- _EXTRACT_:
The adaptability quotient of these children is put to test when they have to change schools and even boards, every two to three years because of their parent’s postings. Leaving old friendships behind, forging new ones, understanding the teachers’ idiosyncrasies and expectations, adapting to a whole new eco-system –all this can take a psychological toll on young minds. And just when they start settling down, they are again shunted out to a new place! But our military kids do it all, often with a smile. If one is very lucky, one might get to study with an old friend, many moons later, at another military base. Which explains why my son was overjoyed when he bumped into his primary school buddy of Ambala Cantt, in his senior secondary years at Bangalore!

- _DATA EXTRACT_:
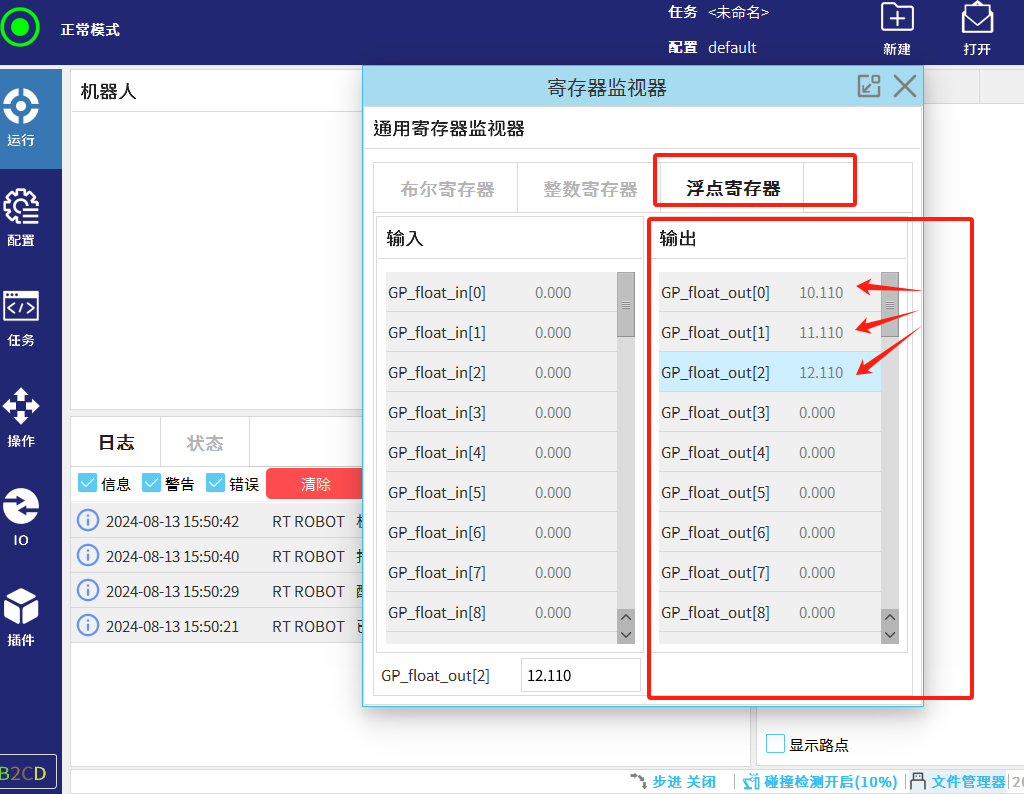Switch to the 状态 (Status) tab
This screenshot has width=1024, height=794.
click(x=205, y=443)
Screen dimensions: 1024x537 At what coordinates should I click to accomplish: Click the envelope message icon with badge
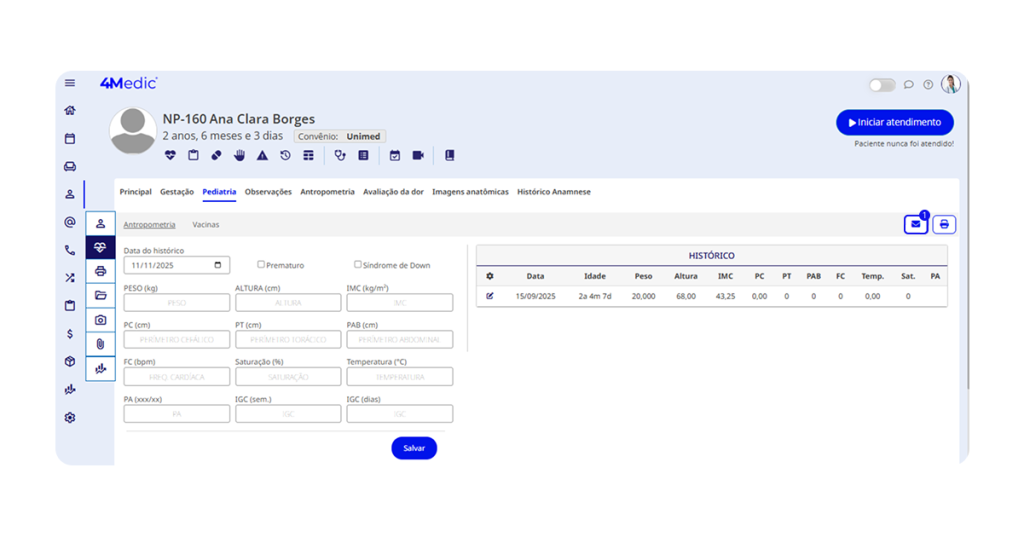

- _JOBS_:
**a)** In the passage about military children, list each thing named as part of what "can take a psychological toll on young minds."
**b)** Quote the passage about military children word for word, everything from "The adaptability quotient" down to "years at Bangalore!".

- _TASK RESPONSES_:
**a)**
- Leaving old friendships behind
- Forging new ones
- Understanding the teachers’ idiosyncrasies and expectations
- Adapting to a whole new eco-system

**b)**
The adaptability quotient of these children is put to test when they have to change schools and even boards, every two to three years because of their parent’s postings. Leaving old friendships behind, forging new ones, understanding the teachers’ idiosyncrasies and expectations, adapting to a whole new eco-system –all this can take a psychological toll on young minds. And just when they start settling down, they are again shunted out to a new place! But our military kids do it all, often with a smile. If one is very lucky, one might get to study with an old friend, many moons later, at another military base. Which explains why my son was overjoyed when he bumped into his primary school buddy of Ambala Cantt, in his senior secondary years at Bangalore!